Her withdrawal agreement was voted down, in the end, in a vote of 391-242, making it one of the worst government defeats in history. Outside, Tory rebels spoke with increasing comfort, about replacing her.
“Why did she not announce her resignation tonight?” a reporter asked James Cleverly, the deputy chairman of the Conservative Party. “When has there been a time in British politics when a prime minister has lost on such a crucial vote twice and not resigned?”
Meanwhile, Menon said, Britain is propelled further along “this insane game of chicken.”
“Watching them strut around Parliament today, there are clearly a lot of people thinking about their places in history,” he said. “There are very few people thinking about what happens next.”
When she returned to acknowledge the defeat, May was still rasping.

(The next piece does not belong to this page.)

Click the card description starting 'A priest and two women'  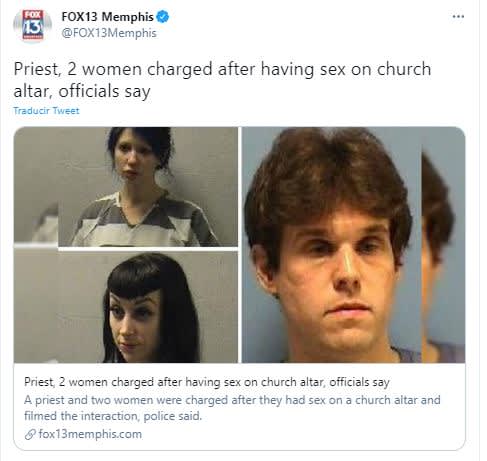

But now she seemed angry. The deal that she had poured herself into for 2 1/2 years, painstakingly reaching compromise with Brussels on one provision after another, had unraveled in her hands.
“I profoundly regret the decision this house has taken tonight,” she said, and her voice had an edge to it. She declared that a vote on Wednesday, potentially blocking a no-deal exit, would be a free vote, meaning the leadership would no longer instruct members on how to vote. It was an acknowledgment she had lost control over the process, not that she expects to leave the stage. Not yet.
“Brexit has killed her and saved her at the same time,” Hazarika said. “It’s her job. She knows as soon as Brexit’s done, she’s done.” She added that, as far as she could see, that moment hadn’t arrived.
“I think she’ll cling on as long as possible,” she said. “I think she and her advisers will be in a room tonight, plotting how to bring everything back.”